### Consegna A
Nel brano sulla salute maschile, riscrivi tutto da "Negli ultimi anni" fino a "è ancora lunga.", sostituendo "programmi" con "progetti".
### Consegna B
Traduci in inglese questa frase del brano sulla salute maschile: "Gli uomini sono molto più indietro quanto a consapevolezza del proprio corpo e della propria salute fisica e mentale."

Gli uomini tendono ad avere molti meno contatti con il mondo sanitario, a non effettuare una prevenzione adeguata, a rivolgersi al personale medico solo in caso di stretta necessità e a essere meno informati su quanto concerne la salute. In particolare, procrastinano o saltano gli screening con maggiore frequenza delle donne, sono più riluttanti all’idea di rivolgersi alle strutture sanitarie e a informarsi su una data condizione di malessere o disturbo. Finalmente la scienza e gli studi di genere stanno iniziando a occuparsi del nesso che sussiste tra la maschilità tossica e la salute maschile, ma la strada verso la consapevolezza di sé e del proprio corpo per gli uomini è ancora molto lunga e in salita.
Gli uomini sono molto più indietro quanto a consapevolezza del proprio corpo e della propria salute fisica e mentale. I numeri sono allarmanti e ci mettono davanti all’urgenza di agire contro questo trend pericoloso: la mancanza di consapevolezza, la trascuratezza, la disattenzione provocano a loro volta l’assenza o comunque l’insufficienza di un’adeguata prevenzione maschile.
Cosa si può fare?
Negli ultimi anni si sta cercando di sensibilizzare le persone al tema della salute maschile e di avvicinare la sanità agli uomini con dei programmi più specifici che però, essendo partiti di recente, ancora non possono essere risolutivi del problema. Novembre è stato poi istituito come mese dedicato alla prevenzione maschile e qualche passo avanti verso la rimozione dello stigma dell’invincibilità dei corpi maschili è stato fatto. Ma la strada è ancora lunga.

### Dati da esaminare
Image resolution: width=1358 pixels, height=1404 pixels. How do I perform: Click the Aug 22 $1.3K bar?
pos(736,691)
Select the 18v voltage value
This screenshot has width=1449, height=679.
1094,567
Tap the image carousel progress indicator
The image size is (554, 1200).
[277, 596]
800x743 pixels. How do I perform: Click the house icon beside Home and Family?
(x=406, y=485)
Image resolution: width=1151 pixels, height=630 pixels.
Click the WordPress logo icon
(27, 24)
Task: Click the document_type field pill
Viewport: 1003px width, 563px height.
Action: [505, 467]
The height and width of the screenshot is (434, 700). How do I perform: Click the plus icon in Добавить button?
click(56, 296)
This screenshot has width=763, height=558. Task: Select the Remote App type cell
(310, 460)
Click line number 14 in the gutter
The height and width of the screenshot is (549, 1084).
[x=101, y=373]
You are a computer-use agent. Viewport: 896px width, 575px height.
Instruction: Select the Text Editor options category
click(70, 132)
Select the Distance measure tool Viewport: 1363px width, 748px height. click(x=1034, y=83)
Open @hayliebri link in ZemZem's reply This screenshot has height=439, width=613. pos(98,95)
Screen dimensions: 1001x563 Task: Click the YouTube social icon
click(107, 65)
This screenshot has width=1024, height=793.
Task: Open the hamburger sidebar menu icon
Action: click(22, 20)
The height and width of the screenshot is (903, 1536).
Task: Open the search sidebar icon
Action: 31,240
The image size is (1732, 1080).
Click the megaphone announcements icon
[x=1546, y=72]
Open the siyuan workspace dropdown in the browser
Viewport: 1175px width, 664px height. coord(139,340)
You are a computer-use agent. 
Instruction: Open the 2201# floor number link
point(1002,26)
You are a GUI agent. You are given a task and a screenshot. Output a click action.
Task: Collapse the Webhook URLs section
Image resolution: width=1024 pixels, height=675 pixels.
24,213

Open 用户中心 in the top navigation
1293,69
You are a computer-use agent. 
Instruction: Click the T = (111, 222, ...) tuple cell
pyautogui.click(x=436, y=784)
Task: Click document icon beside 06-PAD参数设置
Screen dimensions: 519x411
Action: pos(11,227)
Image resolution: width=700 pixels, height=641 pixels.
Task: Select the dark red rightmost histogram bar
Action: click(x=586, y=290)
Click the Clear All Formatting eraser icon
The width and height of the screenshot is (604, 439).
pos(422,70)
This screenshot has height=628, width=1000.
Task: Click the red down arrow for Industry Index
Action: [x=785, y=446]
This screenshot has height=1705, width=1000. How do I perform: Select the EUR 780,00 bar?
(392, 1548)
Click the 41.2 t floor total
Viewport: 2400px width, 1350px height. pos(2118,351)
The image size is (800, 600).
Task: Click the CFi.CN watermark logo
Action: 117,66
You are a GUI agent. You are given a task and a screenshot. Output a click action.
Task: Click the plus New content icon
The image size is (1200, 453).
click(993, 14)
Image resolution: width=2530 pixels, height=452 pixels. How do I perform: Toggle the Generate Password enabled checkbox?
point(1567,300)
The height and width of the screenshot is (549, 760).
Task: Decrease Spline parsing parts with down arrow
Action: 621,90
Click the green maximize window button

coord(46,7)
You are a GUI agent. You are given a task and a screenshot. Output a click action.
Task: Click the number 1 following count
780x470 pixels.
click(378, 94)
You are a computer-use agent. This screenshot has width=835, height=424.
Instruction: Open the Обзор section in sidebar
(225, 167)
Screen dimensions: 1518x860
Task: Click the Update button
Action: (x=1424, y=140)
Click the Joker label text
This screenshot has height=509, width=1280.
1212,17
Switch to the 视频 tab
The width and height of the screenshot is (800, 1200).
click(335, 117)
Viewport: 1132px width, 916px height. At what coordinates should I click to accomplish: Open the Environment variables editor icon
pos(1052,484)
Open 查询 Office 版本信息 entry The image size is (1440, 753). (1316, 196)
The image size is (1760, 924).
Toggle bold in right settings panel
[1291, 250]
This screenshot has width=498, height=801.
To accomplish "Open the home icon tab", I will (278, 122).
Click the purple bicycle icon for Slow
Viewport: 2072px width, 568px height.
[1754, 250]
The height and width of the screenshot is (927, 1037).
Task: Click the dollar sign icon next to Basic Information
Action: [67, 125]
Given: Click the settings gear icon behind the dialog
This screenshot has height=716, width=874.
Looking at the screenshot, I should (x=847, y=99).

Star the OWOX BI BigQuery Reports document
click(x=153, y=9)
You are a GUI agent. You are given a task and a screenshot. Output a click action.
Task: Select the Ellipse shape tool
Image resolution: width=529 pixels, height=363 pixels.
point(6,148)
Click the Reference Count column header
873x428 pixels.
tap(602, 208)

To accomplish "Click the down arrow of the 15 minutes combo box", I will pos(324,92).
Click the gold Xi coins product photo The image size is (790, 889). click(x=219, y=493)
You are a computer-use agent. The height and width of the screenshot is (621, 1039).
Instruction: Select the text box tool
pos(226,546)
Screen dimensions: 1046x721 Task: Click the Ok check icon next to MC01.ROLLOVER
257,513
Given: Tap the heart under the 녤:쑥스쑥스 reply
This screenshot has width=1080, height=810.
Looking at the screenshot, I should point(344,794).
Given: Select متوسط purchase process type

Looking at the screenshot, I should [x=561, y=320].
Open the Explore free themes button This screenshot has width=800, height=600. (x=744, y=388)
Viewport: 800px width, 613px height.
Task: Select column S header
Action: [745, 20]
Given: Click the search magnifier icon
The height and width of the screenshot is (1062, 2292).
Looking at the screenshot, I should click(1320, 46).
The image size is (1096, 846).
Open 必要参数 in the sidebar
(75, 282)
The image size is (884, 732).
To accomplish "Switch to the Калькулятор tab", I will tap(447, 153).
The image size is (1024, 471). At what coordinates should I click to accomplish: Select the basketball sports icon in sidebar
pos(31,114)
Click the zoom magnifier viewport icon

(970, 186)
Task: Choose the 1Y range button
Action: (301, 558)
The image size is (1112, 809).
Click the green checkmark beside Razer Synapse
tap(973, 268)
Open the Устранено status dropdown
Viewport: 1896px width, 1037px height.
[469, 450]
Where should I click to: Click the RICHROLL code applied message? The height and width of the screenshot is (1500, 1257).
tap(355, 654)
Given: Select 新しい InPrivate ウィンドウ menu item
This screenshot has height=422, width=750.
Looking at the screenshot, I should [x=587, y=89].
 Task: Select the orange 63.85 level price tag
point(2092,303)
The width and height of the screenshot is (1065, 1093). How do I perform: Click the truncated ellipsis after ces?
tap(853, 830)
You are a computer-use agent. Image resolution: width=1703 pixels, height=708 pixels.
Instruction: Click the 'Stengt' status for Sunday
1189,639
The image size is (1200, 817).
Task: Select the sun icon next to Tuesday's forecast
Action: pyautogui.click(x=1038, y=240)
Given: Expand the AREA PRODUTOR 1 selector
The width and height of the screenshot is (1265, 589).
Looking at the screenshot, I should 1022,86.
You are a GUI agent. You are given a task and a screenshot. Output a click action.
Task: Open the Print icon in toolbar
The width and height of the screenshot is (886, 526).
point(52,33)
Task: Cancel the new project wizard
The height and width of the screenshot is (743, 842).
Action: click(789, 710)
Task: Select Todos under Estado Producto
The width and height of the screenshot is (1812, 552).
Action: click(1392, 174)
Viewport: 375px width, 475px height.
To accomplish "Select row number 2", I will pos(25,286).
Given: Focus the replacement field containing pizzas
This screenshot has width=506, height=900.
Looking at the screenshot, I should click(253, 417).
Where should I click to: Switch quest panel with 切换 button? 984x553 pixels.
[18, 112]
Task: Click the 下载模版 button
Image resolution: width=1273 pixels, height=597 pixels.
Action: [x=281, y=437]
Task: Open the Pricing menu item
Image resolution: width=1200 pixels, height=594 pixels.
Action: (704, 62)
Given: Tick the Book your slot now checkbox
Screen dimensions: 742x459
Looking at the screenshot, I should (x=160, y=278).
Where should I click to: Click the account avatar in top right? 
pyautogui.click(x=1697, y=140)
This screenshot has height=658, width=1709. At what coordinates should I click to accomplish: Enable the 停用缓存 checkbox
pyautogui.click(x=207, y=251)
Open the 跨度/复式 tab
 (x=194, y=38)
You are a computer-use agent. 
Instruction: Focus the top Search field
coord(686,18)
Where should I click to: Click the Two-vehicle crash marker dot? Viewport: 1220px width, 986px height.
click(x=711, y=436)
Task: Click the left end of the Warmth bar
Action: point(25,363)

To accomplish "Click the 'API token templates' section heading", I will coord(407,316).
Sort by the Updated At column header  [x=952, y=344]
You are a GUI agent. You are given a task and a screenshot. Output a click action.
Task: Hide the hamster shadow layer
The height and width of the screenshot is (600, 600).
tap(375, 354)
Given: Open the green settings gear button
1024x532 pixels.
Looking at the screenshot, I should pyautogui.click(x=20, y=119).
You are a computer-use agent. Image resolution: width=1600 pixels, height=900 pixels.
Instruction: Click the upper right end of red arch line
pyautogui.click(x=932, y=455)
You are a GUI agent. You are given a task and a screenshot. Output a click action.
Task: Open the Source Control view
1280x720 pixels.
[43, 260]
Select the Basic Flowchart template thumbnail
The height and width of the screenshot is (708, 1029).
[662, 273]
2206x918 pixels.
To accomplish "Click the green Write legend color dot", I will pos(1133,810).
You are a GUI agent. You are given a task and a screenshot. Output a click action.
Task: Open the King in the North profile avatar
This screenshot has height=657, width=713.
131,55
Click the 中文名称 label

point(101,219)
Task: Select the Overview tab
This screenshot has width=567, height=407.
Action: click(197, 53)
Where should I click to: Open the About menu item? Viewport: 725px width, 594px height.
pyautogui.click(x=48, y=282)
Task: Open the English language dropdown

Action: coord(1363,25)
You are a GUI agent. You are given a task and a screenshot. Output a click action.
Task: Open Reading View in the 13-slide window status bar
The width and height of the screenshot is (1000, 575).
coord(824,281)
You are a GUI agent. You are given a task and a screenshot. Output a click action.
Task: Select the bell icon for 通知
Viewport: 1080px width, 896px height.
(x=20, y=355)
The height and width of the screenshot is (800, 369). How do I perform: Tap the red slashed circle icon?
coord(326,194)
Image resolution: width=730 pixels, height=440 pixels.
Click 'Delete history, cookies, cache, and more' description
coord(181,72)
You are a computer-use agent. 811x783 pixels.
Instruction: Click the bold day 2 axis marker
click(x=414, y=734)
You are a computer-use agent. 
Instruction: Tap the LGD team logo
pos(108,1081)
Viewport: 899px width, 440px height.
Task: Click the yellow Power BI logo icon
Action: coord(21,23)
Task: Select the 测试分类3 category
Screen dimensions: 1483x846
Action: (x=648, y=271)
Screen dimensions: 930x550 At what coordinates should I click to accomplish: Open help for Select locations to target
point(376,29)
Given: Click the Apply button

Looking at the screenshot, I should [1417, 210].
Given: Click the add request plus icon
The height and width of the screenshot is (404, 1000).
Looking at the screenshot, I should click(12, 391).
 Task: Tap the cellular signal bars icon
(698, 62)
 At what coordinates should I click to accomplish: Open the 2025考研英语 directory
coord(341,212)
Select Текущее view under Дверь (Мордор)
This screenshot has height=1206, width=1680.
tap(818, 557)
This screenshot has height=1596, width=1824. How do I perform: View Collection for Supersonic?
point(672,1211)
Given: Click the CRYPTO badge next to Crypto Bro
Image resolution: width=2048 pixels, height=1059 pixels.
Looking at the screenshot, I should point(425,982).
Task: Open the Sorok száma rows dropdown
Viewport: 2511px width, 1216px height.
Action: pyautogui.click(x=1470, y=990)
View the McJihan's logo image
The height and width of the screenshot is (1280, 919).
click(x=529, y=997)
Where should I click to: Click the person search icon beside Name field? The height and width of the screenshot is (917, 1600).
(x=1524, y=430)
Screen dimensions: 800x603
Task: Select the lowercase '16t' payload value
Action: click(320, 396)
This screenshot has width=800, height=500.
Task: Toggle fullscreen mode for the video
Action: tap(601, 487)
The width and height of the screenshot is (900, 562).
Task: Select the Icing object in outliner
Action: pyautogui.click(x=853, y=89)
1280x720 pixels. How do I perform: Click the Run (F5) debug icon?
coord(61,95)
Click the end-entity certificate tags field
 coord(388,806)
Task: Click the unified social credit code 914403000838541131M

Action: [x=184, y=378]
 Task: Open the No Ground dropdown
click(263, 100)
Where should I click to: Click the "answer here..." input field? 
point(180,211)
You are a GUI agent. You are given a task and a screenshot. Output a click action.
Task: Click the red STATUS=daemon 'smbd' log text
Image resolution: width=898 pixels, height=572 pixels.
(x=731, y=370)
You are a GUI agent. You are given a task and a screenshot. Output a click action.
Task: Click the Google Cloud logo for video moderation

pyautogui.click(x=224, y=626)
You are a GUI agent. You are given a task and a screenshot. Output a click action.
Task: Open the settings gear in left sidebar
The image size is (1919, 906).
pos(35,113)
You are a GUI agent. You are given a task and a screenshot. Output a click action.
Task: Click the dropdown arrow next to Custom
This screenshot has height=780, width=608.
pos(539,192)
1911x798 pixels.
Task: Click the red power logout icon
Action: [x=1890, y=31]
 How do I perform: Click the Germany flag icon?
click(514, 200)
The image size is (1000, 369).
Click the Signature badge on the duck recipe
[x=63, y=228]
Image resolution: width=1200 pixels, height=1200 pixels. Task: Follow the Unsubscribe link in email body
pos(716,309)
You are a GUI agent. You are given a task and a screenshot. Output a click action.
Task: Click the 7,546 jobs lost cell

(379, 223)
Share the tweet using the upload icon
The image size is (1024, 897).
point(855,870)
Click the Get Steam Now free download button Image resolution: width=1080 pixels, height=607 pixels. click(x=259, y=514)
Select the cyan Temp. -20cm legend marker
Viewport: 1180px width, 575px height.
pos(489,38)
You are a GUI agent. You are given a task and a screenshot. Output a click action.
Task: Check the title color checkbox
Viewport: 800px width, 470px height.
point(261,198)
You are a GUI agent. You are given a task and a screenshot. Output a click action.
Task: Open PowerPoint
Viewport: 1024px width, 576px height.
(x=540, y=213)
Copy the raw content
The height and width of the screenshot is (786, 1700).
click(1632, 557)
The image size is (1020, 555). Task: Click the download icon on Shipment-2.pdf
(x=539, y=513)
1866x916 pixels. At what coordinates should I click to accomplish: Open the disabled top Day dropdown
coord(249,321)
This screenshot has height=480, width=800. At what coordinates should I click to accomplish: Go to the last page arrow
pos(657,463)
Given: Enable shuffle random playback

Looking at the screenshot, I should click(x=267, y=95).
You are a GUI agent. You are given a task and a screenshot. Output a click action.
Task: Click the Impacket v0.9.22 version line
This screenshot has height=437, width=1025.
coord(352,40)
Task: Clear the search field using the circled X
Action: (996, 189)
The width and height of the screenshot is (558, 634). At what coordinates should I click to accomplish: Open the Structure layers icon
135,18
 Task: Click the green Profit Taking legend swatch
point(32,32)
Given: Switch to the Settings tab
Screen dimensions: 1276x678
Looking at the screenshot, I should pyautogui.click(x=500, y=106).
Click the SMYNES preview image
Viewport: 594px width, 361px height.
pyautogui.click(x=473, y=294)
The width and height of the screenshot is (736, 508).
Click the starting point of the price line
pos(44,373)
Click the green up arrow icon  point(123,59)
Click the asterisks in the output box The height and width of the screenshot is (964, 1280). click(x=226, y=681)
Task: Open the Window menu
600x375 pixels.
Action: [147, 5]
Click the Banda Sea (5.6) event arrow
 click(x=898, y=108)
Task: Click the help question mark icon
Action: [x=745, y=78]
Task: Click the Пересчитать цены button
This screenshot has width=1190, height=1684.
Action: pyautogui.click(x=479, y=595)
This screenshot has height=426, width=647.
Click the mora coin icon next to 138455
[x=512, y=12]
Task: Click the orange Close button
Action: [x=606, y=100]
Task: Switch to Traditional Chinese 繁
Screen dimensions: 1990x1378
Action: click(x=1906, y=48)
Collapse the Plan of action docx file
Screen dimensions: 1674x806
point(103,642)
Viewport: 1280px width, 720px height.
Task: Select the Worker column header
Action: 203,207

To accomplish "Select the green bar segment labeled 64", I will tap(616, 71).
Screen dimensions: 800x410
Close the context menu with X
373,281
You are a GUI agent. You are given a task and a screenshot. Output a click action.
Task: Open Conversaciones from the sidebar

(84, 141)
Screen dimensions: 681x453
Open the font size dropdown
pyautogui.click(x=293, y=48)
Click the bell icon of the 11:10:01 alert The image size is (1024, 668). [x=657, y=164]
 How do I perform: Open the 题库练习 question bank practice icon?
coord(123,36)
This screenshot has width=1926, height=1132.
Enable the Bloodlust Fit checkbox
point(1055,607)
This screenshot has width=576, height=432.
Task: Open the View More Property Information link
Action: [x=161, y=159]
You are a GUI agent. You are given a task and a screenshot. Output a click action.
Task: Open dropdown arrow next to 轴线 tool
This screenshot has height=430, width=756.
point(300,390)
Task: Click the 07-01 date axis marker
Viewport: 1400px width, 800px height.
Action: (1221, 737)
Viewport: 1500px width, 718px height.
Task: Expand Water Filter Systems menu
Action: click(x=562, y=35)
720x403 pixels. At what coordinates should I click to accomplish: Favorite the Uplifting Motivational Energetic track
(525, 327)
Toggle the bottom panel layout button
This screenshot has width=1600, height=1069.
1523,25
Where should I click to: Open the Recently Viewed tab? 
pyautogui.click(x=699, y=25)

### La tua soluzione A
Negli ultimi anni si sta cercando di sensibilizzare le persone al tema della salute maschile e di avvicinare la sanità agli uomini con dei progetti più specifici che però, essendo partiti di recente, ancora non possono essere risolutivi del problema. Novembre è stato poi istituito come mese dedicato alla prevenzione maschile e qualche passo avanti verso la rimozione dello stigma dell’invincibilità dei corpi maschili è stato fatto. Ma la strada è ancora lunga.

### La tua soluzione B
Men are much further behind when it comes to awareness of their own bodies and of their own physical and mental health.